The left-leaning Center for American Progress has a new report out -- which co-author and fan of the blog Sean Duggan valiantly attempted to send us a few days ago -- outlining suggestions for the incoming Obama Administration with respect to military spending and policy. If you were a blog following, say, health care policy, you would think the Republican Party to be a bunch of conservative budget hawks while the Democrats were tax-and-spend liberals. And this would conform to national stereotypes. In defense policy, though, the caricature is often reversed. Reading this report from CAP, for example, you would think the Democratic Party a gang of hard-boiled realists considering the number of times our scarcity of resources is mentioned.

I found a lot to like in this report, though. Among the key recommendations:

Prioritize people over hardware. Developing high-tech expensive weapons programs should never take priority over the investment, support, and development of those serving in our all-volunteer professional military. Our primary investment should always be in the men and women serving in uniform. Investing in their development—in education, training, and quality of life—is investing in the greatest weapon we have.
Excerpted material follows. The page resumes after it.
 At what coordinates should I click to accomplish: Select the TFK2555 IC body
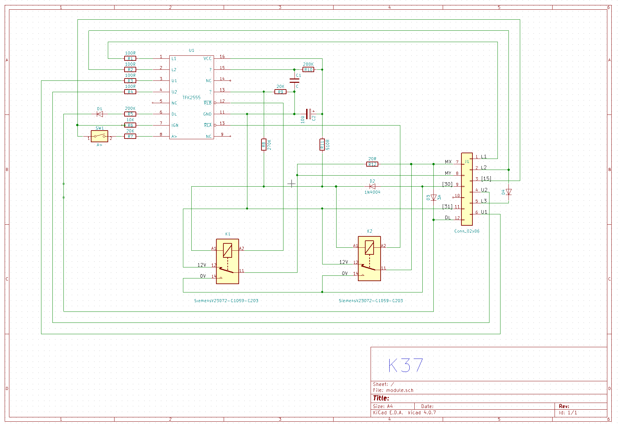click(192, 97)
Embrace a new vision for the U.S. military. Operations in Afghanistan and Iraq have highlighted the changing threat environment for the United States. It is increasingly likely that, in this post-9/11 world, U.S. troops will more frequently be assigned to non-traditional warfare tasks, including both kinetic and non-kinetic counterinsurgency operations, rather than full-scale conventional wars with near-peer competitors. While proficiency in conventional warfare cannot be allowed to lapse, the next administration should consider the type of conflicts most likely to be encountered when allocating limited funding to procurement, training, force expansion, and other budgetary requests.
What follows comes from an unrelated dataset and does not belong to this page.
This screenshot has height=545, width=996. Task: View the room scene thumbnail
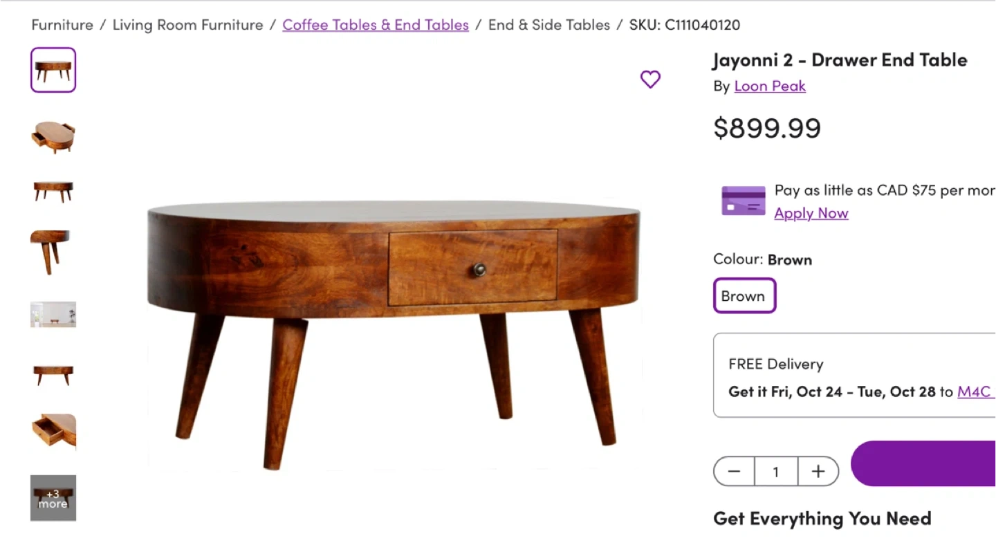[53, 314]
Include supplemental war funding in a consolidated budget. Long-term U.S. interests in Iraq and Afghanistan require that an American military presence will be maintained in those countries for the foreseeable future, most of the cost of which should be paid for through supplemental appropriations. However, the services have taken advantage of these ostensibly "emergency" war-funding bills to request money for significant non-war-related projects. DOD should in the future submit appropriations for the wars in Iraq and Afghanistan with the baseline request in one consolidated budget. This procedure will allow lawmakers to scrutinize the items from the supplemental and force Congress and DOD leaders to make trade-offs and hard choices when considering the FY 2010-13 defense budget priorities. Scale back purchases of weapons systems designed for conventional warfare and reorient the force based on the need for greater irregular capabilities.

It is too late to make changes in the FY 2009 defense budget, but American taxpayers can save as much as $24.75 billion over the next four years by eliminating weapons systems designed to deal with threats from a bygone era—weapons and programs that are not useful in defending our country from violent extremists or the other threats we now face.